> [WHAT YOU WILL DO] Filter the records, keeping every line that has the string "agent".

> [DATASET ENTRIES]
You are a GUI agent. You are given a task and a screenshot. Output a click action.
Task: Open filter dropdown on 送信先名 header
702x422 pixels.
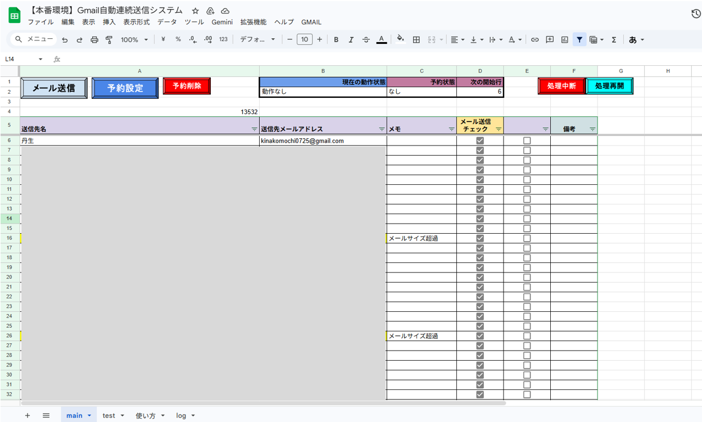pyautogui.click(x=254, y=129)
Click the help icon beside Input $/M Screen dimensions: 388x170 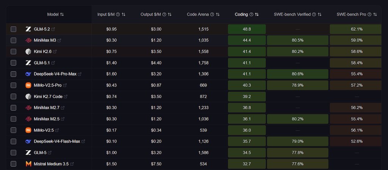pos(118,14)
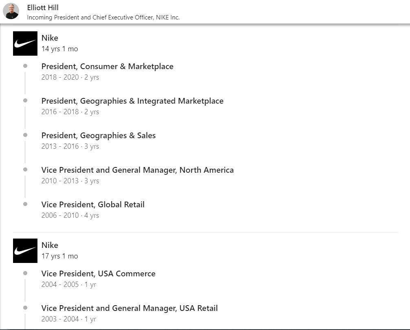Click the Nike logo beside 14 yrs 1 mo

click(25, 43)
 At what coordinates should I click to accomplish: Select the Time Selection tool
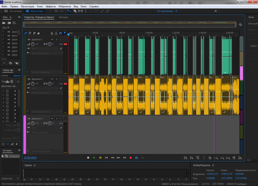tap(86, 11)
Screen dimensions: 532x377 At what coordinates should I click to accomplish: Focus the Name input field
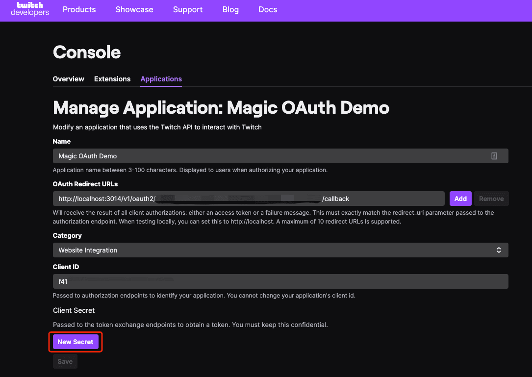pyautogui.click(x=280, y=156)
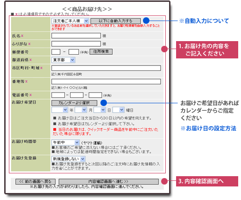Click the 市区町村・町域 input field
This screenshot has width=241, height=200.
coord(106,68)
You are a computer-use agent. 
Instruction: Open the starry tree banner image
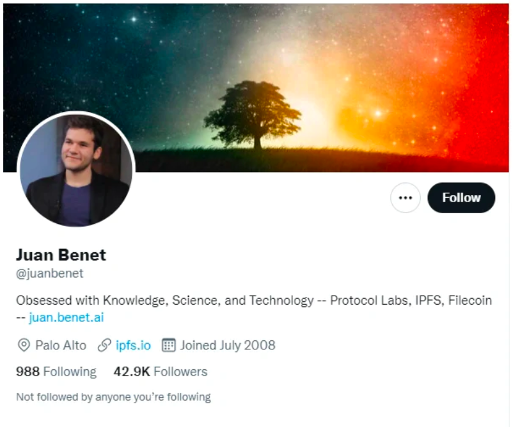click(256, 88)
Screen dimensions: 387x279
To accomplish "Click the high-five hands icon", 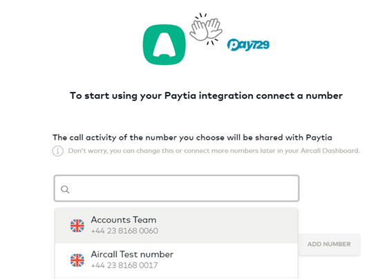I will [206, 29].
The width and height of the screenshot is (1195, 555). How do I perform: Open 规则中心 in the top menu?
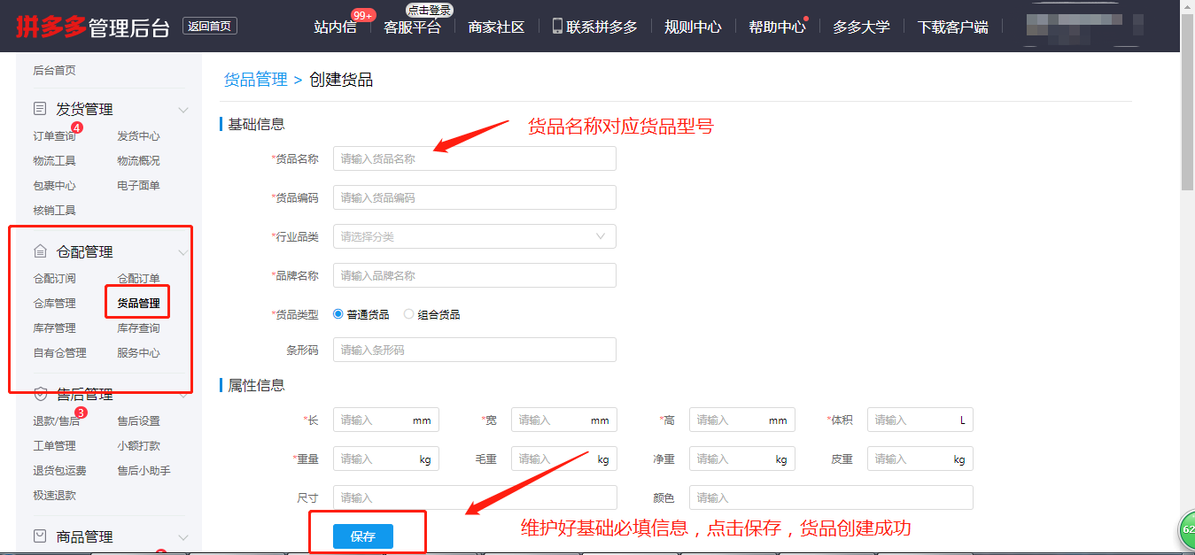click(x=693, y=27)
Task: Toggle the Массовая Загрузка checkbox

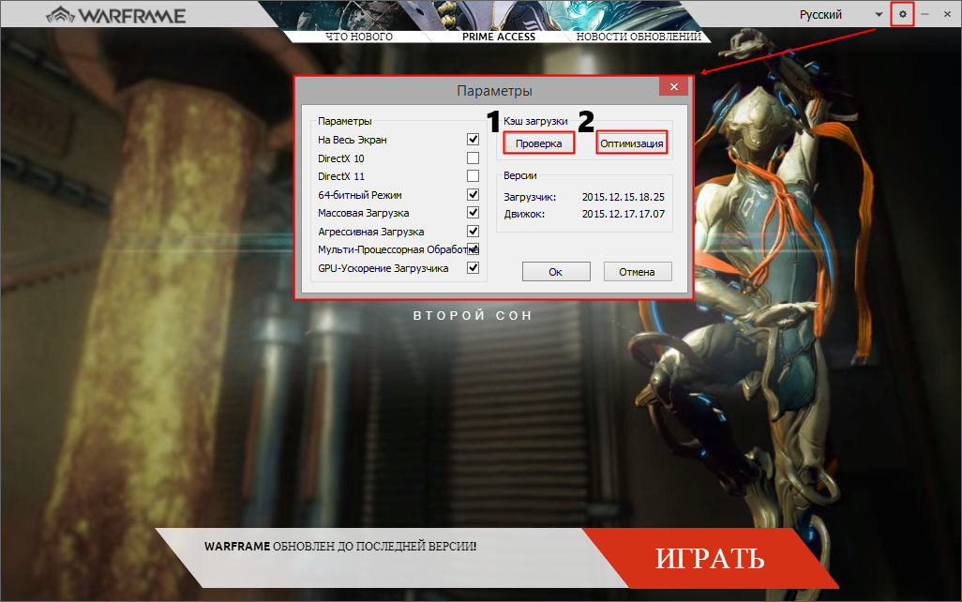Action: tap(473, 213)
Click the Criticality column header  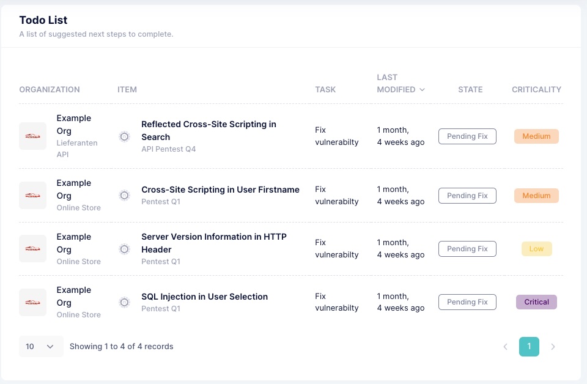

> [OUTPUT FOR THIS TASK]
You are a GUI agent. You are given a task and a screenshot. Output a click action.
You are a computer-use agent. 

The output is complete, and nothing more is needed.